Friday, March 21, 2014

listen: i worked support for microsoft. i'm telling you the story from the inside. from microsoft training. from documents written by microsoft engineers. it might sound incredible, but it's the actual, blunt truth.

i'm transferring files around right now, and this is a good example. it took almost ten minutes for me to transfer a few gb of files from my laptop (which is running a 64 bit windows 7, with a core i5 and 4 gb of ram - certainly better hardware specs on paper than my desktop) to a usb key. it took 30 seconds to transfer the same data from the same usb to my pc's hard drive, which is currently running an xp x64. if i were to do that on a fully patched vista, it would take ten hours.

ten hours!? yes. ten hours.

...because intel won't update the chipset to conform to the very different driver signing standards. the way windows handles drivers was a huge update from xp to vista.

i'm willing to accept that a lot of hardware manufacturers initially didn't understand how to rewrite their drivers for vista/7/etc. but, they did eventually figure it out. and there's really no excuse for not doing so, other than driving the hardware market.

it's a very widespread problem.

https://www.google.ca/#q=vista+slow+file+transfer&safe=off

all those answers are dead wrong. it's the change in driver framework.

(specifically, chipset drivers)

windows 98 is no longer useable for a number of reasons (for me it's mostly sata drivers), but it would be way faster than xp, too.
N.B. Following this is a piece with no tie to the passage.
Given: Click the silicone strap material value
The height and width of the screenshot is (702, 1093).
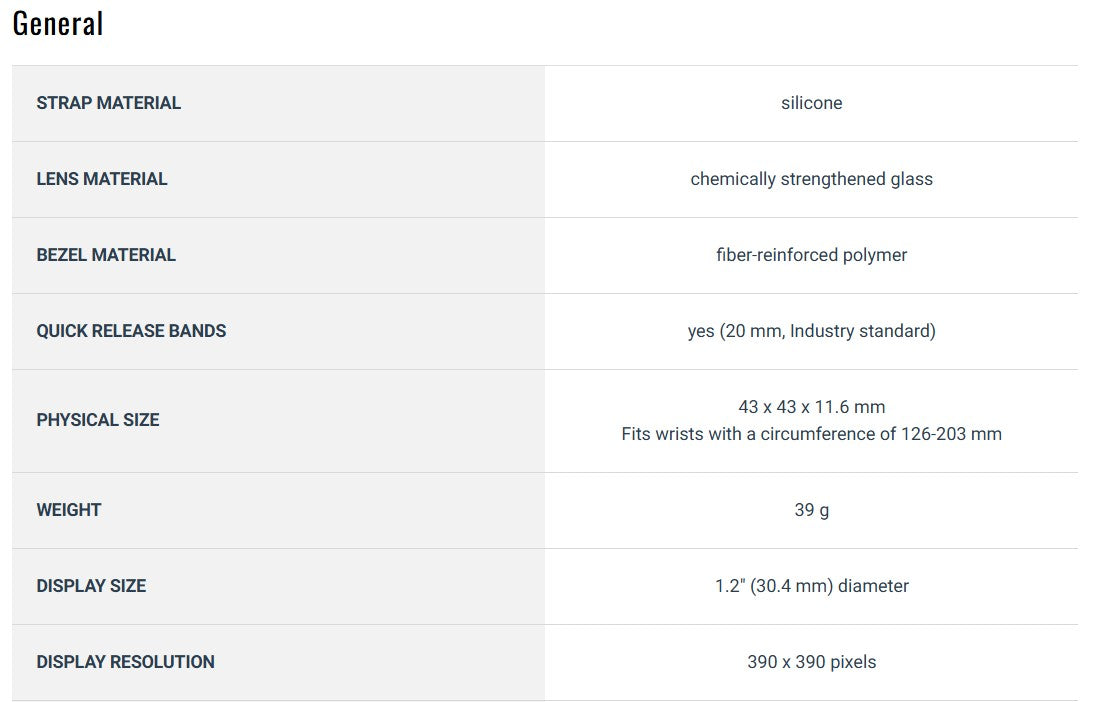Looking at the screenshot, I should [x=811, y=103].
generally speaking, the older an operating system is, the faster it is (when compared on the same hardware). of course, it's going to have less functionality. it may be less safe to access the internet with, in theory if not in practice.

this may seem counter-intuitive, but it shouldn't. making something more complex makes it work slower. what doesn't make any sense at all is the idea that upgrading your os will make your machine run faster.
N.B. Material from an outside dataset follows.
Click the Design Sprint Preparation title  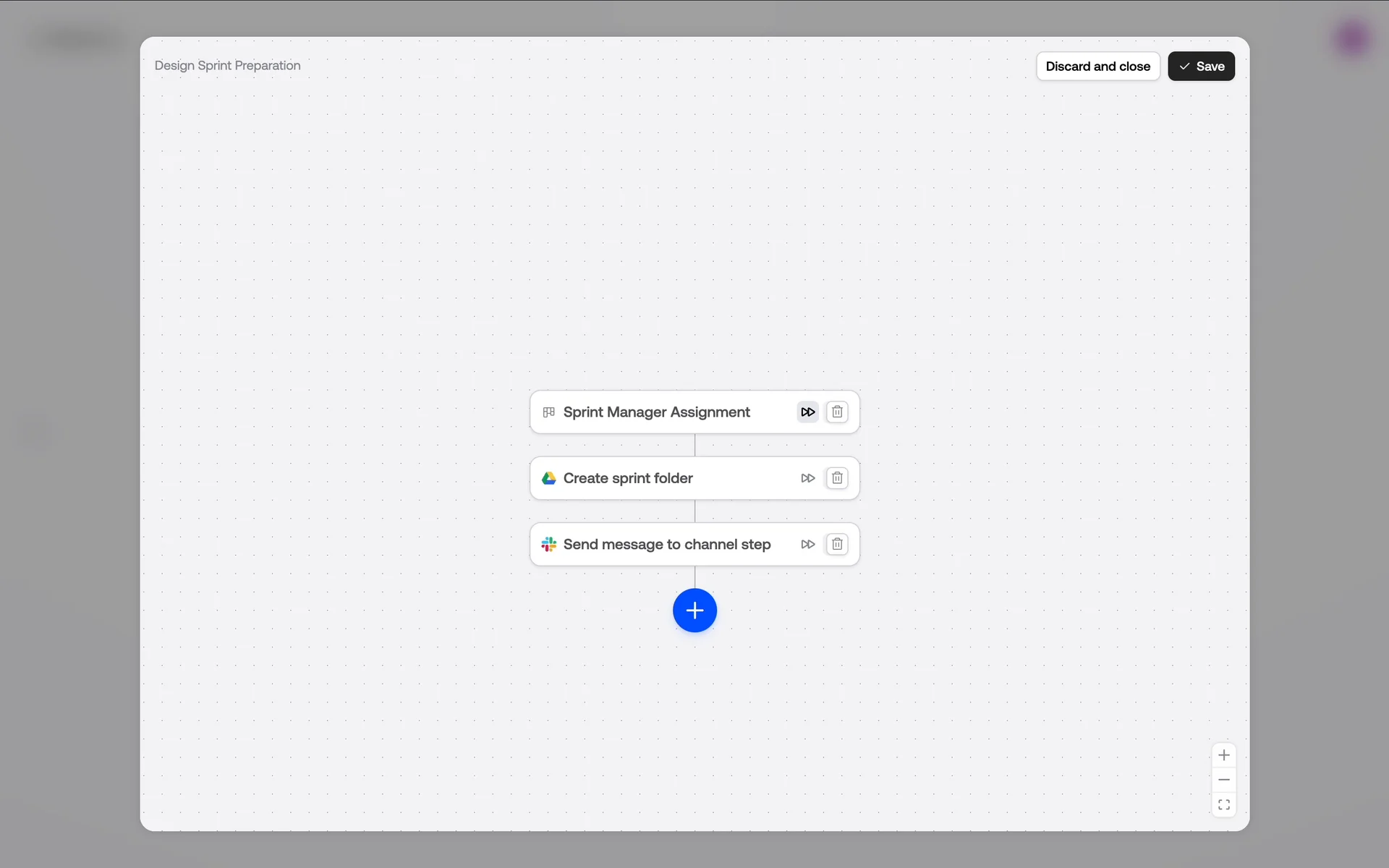click(227, 66)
this is a brief explanation.

"If we're only using two isolation rings, it's a bit unclear where device drivers should go-- the code that allows us to use our video cards, keyboards, mice, printers, and so forth. Do these drivers run in Kernel mode, for maximum performance, or do they run in User mode, for maximum stability? In Windows, at least, the answer is it depends. Device drivers can run in either user or kernel mode. Most drivers are shunted to the User side of the fence these days, with the notable exception of video card drivers, which need bare-knuckle Kernel mode performance. But even that is changing; in Windows Vista, video drivers are segmented into User and Kernel sections. Perhaps that's why gamers complain that Vista performs about 10 percent slower in games. "

https://blog.codinghorror.com/understanding-user-and-kernel-mode/

this explains a bit about the actual problem, without getting into it. i don't really want to spend any more time looking around about this. it's something that nobody seems to want to be published. i wouldn't know this if it weren't for reading internal support memos that said DON'T TELL THE CUSTOMERS THIS all over them.

but, as i've stated, this is irreversible on some hardware, without getting the manufacturers to update their drivers. what's happening is that the drivers are running in kernel mode, when microsoft wants them to run in user mode. this is producing huge amounts of security checks (by design) that slow the fuck out of the file operations. what intel needs to do is rewrite their drivers to run in user mode, like microsoft wants them to do. but they'd rather blame it on vista and tell people they have to upgrade their hardware, as microsoft blames it on the hardware manufacturers (at least internally).

https://msdn.microsoft.com/windows/hardware/drivers/wdf/user-mode-driver-framework-frequently-asked-questions

the result is unusable hardware, on any windows version beyond and including vista.

but, the design changes in how vista uses drivers make xp faster (by design) anyways.

you can think of it as a trade-off between speed and security. xp is all speed, weaker security. vista is all security. now as the hardware has caught up, it's evened out (in terms of perception). but xp remains inherently waaaaay faster.

i mean, this isn't entirely microsoft's fault. it's as much on intel and others (my problem is with intel, i don't know how much others have caught up. initially, nvidia was dragging their feet on this a whole lot.). but, what the hardware people were saying at the time was that microsoft didn't give them enough warning. their engineers had to go through a lengthy retraining process. it's apparently not the kind of change you can gloss over in a weekend. the retraining required was substantial.

how much of that is an excuse, i don't know. but there's a reason that microsoft is widely acknowledged as incompetent. and the whole driver framework switch from xp to vista really demonstrates it.

even so, there's no excuse for this still being an issue, 8 years later.